Source data:
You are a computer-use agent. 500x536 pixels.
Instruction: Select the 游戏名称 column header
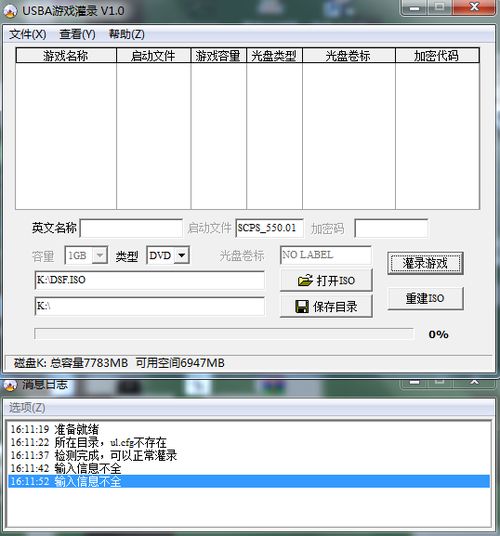pos(66,55)
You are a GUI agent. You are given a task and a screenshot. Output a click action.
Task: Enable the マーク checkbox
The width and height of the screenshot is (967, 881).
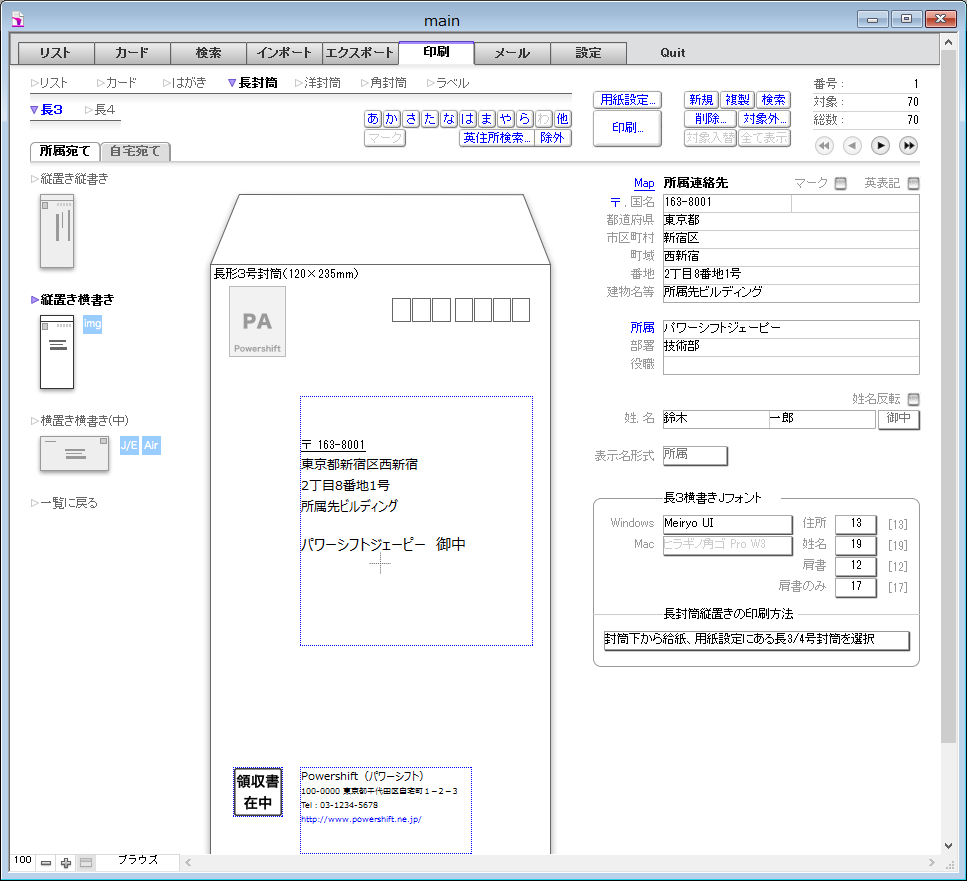pyautogui.click(x=840, y=183)
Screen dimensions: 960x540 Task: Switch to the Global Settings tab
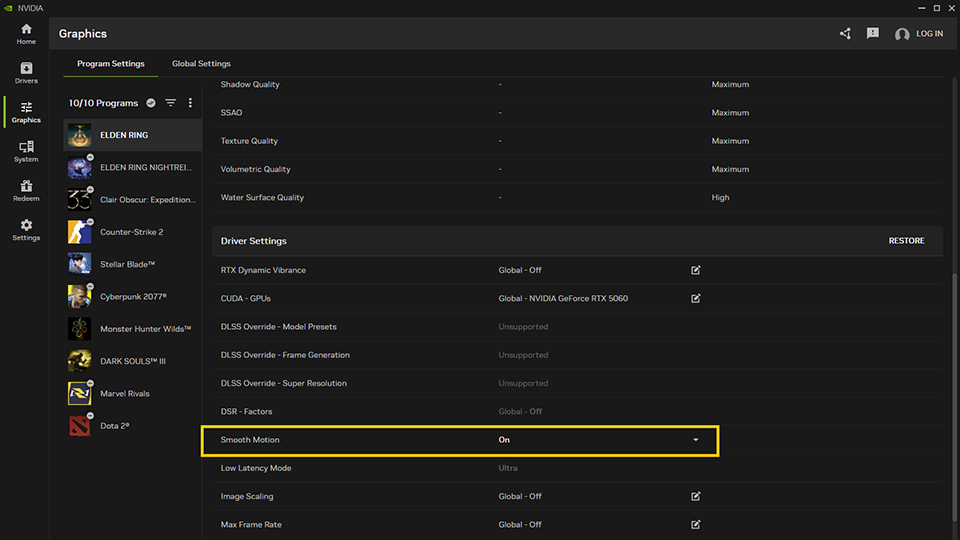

Your objective:
Repeat the entries exactly as they are given, leaving out each image.

Expected answer:
You are a computer-use agent. 500x536 pixels.
Instruction: Select the 游戏名称 column header
pos(66,55)
You are a GUI agent. You are given a task and a screenshot. Output a click action.
Task: Enable the マーク checkbox
The width and height of the screenshot is (967, 881).
pyautogui.click(x=840, y=183)
Screen dimensions: 960x540 Task: Switch to the Global Settings tab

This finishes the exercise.